Stated problem
Reproduce each of the following records verbatim, line for line.

(Extracted data entries)
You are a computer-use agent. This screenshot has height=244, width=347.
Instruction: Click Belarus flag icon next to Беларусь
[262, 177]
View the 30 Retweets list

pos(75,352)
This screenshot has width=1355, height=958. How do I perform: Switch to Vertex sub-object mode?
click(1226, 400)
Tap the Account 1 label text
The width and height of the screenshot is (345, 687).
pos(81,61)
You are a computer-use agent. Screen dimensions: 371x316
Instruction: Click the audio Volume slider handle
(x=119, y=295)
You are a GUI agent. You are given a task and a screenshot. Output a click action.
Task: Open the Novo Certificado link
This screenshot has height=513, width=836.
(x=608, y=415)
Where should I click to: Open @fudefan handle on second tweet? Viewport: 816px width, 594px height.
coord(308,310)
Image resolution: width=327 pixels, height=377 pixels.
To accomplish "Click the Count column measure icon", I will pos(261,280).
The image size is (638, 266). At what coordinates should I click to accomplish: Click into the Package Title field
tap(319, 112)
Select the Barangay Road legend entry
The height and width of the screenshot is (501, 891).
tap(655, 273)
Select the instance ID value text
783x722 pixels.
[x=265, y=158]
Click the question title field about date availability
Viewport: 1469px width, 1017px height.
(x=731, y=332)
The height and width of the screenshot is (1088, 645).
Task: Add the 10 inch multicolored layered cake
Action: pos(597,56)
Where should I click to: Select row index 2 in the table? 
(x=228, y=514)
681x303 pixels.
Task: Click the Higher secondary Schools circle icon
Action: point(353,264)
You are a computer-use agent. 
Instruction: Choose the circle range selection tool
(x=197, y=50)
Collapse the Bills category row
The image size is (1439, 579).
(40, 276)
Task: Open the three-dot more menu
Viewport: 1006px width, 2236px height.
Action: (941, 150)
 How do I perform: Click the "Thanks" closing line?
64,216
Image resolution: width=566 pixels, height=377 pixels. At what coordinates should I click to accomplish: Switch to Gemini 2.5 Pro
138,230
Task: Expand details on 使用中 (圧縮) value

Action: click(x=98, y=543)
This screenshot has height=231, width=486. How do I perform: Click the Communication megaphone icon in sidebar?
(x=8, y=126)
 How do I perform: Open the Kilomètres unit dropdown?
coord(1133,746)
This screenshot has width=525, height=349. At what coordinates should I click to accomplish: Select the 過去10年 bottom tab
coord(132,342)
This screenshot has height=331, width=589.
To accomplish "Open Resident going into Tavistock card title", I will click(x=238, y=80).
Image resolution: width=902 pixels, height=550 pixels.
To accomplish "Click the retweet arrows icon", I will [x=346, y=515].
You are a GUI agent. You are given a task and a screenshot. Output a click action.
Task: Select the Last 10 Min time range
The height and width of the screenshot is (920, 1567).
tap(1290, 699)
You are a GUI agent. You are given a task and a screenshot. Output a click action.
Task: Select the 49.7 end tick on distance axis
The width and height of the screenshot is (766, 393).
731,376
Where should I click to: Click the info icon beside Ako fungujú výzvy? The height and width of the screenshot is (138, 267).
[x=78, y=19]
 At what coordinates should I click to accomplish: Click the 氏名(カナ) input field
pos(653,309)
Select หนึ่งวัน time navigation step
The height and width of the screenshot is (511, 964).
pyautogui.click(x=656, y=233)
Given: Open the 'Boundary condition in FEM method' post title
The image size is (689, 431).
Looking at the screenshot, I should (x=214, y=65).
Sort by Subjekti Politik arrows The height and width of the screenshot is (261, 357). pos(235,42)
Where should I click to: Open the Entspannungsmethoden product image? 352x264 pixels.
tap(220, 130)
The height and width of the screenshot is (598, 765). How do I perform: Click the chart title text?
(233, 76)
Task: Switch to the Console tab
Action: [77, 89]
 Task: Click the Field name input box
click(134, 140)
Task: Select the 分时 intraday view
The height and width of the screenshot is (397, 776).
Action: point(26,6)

The completed task
You are a computer-use agent. This screenshot has height=244, width=347.
Instruction: Click Belarus flag icon next to Беларусь
[262, 177]
View the 30 Retweets list

pos(75,352)
This screenshot has width=1355, height=958. How do I perform: Switch to Vertex sub-object mode?
click(1226, 400)
Tap the Account 1 label text
The width and height of the screenshot is (345, 687).
pos(81,61)
You are a computer-use agent. Screen dimensions: 371x316
Instruction: Click the audio Volume slider handle
(x=119, y=295)
You are a GUI agent. You are given a task and a screenshot. Output a click action.
Task: Open the Novo Certificado link
This screenshot has height=513, width=836.
(x=608, y=415)
Where should I click to: Open @fudefan handle on second tweet? Viewport: 816px width, 594px height.
coord(308,310)
Image resolution: width=327 pixels, height=377 pixels.
To accomplish "Click the Count column measure icon", I will pos(261,280).
The image size is (638, 266). At what coordinates should I click to accomplish: Click into the Package Title field
tap(319, 112)
Select the Barangay Road legend entry
The height and width of the screenshot is (501, 891).
tap(655, 273)
Select the instance ID value text
783x722 pixels.
[x=265, y=158]
Click the question title field about date availability
Viewport: 1469px width, 1017px height.
(x=731, y=332)
The height and width of the screenshot is (1088, 645).
Task: Add the 10 inch multicolored layered cake
Action: pos(597,56)
Where should I click to: Select row index 2 in the table? 
(x=228, y=514)
681x303 pixels.
Task: Click the Higher secondary Schools circle icon
Action: point(353,264)
You are a computer-use agent. 
Instruction: Choose the circle range selection tool
(x=197, y=50)
Collapse the Bills category row
The image size is (1439, 579).
(40, 276)
Task: Open the three-dot more menu
Viewport: 1006px width, 2236px height.
Action: (941, 150)
 How do I perform: Click the "Thanks" closing line?
64,216
Image resolution: width=566 pixels, height=377 pixels. At what coordinates should I click to accomplish: Switch to Gemini 2.5 Pro
138,230
Task: Expand details on 使用中 (圧縮) value

Action: click(x=98, y=543)
This screenshot has height=231, width=486. How do I perform: Click the Communication megaphone icon in sidebar?
(x=8, y=126)
 How do I perform: Open the Kilomètres unit dropdown?
coord(1133,746)
This screenshot has width=525, height=349. At what coordinates should I click to accomplish: Select the 過去10年 bottom tab
coord(132,342)
This screenshot has height=331, width=589.
To accomplish "Open Resident going into Tavistock card title", I will click(x=238, y=80).
Image resolution: width=902 pixels, height=550 pixels.
To accomplish "Click the retweet arrows icon", I will [x=346, y=515].
You are a GUI agent. You are given a task and a screenshot. Output a click action.
Task: Select the Last 10 Min time range
The height and width of the screenshot is (920, 1567).
tap(1290, 699)
You are a GUI agent. You are given a task and a screenshot. Output a click action.
Task: Select the 49.7 end tick on distance axis
The width and height of the screenshot is (766, 393).
731,376
Where should I click to: Click the info icon beside Ako fungujú výzvy? The height and width of the screenshot is (138, 267).
[x=78, y=19]
 At what coordinates should I click to accomplish: Click the 氏名(カナ) input field
pos(653,309)
Select หนึ่งวัน time navigation step
The height and width of the screenshot is (511, 964).
pyautogui.click(x=656, y=233)
Given: Open the 'Boundary condition in FEM method' post title
The image size is (689, 431).
Looking at the screenshot, I should (x=214, y=65).
Sort by Subjekti Politik arrows The height and width of the screenshot is (261, 357). pos(235,42)
Where should I click to: Open the Entspannungsmethoden product image? 352x264 pixels.
tap(220, 130)
The height and width of the screenshot is (598, 765). How do I perform: Click the chart title text?
(233, 76)
Task: Switch to the Console tab
Action: [77, 89]
 Task: Click the Field name input box
click(134, 140)
Task: Select the 分时 intraday view
The height and width of the screenshot is (397, 776).
Action: point(26,6)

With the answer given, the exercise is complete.